_Input:_
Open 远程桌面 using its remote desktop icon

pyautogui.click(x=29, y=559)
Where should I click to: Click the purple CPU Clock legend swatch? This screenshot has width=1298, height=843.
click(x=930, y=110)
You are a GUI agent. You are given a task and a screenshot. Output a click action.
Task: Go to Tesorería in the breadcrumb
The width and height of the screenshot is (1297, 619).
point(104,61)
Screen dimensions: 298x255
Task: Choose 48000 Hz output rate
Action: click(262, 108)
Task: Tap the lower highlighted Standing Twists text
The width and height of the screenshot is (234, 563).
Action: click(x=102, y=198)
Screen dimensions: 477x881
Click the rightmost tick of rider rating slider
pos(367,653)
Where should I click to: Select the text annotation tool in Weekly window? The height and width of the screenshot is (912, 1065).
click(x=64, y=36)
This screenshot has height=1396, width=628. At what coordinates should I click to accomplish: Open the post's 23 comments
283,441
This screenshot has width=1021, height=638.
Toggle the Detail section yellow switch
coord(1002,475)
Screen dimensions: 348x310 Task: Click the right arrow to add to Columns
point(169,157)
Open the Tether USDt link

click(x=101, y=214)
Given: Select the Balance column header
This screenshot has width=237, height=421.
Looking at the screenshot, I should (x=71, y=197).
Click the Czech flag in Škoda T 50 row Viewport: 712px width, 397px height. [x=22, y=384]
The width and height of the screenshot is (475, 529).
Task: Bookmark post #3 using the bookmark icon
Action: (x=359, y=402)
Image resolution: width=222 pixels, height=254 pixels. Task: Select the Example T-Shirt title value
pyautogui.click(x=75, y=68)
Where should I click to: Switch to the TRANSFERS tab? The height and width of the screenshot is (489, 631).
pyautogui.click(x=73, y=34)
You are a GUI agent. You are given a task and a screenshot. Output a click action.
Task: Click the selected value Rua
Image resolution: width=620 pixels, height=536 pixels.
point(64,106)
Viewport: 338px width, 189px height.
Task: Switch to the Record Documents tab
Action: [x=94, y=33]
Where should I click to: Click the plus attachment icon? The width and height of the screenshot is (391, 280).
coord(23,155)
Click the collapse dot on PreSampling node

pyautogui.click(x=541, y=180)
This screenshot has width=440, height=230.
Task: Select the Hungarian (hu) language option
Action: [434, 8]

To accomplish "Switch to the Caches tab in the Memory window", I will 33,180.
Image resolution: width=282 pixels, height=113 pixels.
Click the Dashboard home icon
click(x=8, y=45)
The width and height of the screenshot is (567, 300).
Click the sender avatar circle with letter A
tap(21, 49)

_Assignment:_ Repeat the material from above exactly, word for word.

_Solution to this task:_
Open 远程桌面 using its remote desktop icon

pyautogui.click(x=29, y=559)
Where should I click to: Click the purple CPU Clock legend swatch? This screenshot has width=1298, height=843.
click(x=930, y=110)
You are a GUI agent. You are given a task and a screenshot. Output a click action.
Task: Go to Tesorería in the breadcrumb
The width and height of the screenshot is (1297, 619).
point(104,61)
Screen dimensions: 298x255
Task: Choose 48000 Hz output rate
Action: click(262, 108)
Task: Tap the lower highlighted Standing Twists text
The width and height of the screenshot is (234, 563).
Action: click(x=102, y=198)
Screen dimensions: 477x881
Click the rightmost tick of rider rating slider
pos(367,653)
Where should I click to: Select the text annotation tool in Weekly window? The height and width of the screenshot is (912, 1065).
click(x=64, y=36)
This screenshot has height=1396, width=628. At what coordinates should I click to accomplish: Open the post's 23 comments
283,441
This screenshot has width=1021, height=638.
Toggle the Detail section yellow switch
coord(1002,475)
Screen dimensions: 348x310 Task: Click the right arrow to add to Columns
point(169,157)
Open the Tether USDt link

click(x=101, y=214)
Given: Select the Balance column header
This screenshot has width=237, height=421.
Looking at the screenshot, I should (x=71, y=197).
Click the Czech flag in Škoda T 50 row Viewport: 712px width, 397px height. [x=22, y=384]
The width and height of the screenshot is (475, 529).
Task: Bookmark post #3 using the bookmark icon
Action: (x=359, y=402)
Image resolution: width=222 pixels, height=254 pixels. Task: Select the Example T-Shirt title value
pyautogui.click(x=75, y=68)
Where should I click to: Switch to the TRANSFERS tab? The height and width of the screenshot is (489, 631).
pyautogui.click(x=73, y=34)
You are a GUI agent. You are given a task and a screenshot. Output a click action.
Task: Click the selected value Rua
Image resolution: width=620 pixels, height=536 pixels.
point(64,106)
Viewport: 338px width, 189px height.
Task: Switch to the Record Documents tab
Action: [x=94, y=33]
Where should I click to: Click the plus attachment icon? The width and height of the screenshot is (391, 280).
coord(23,155)
Click the collapse dot on PreSampling node

pyautogui.click(x=541, y=180)
This screenshot has width=440, height=230.
Task: Select the Hungarian (hu) language option
Action: [434, 8]

To accomplish "Switch to the Caches tab in the Memory window", I will 33,180.
Image resolution: width=282 pixels, height=113 pixels.
Click the Dashboard home icon
click(x=8, y=45)
The width and height of the screenshot is (567, 300).
Click the sender avatar circle with letter A
tap(21, 49)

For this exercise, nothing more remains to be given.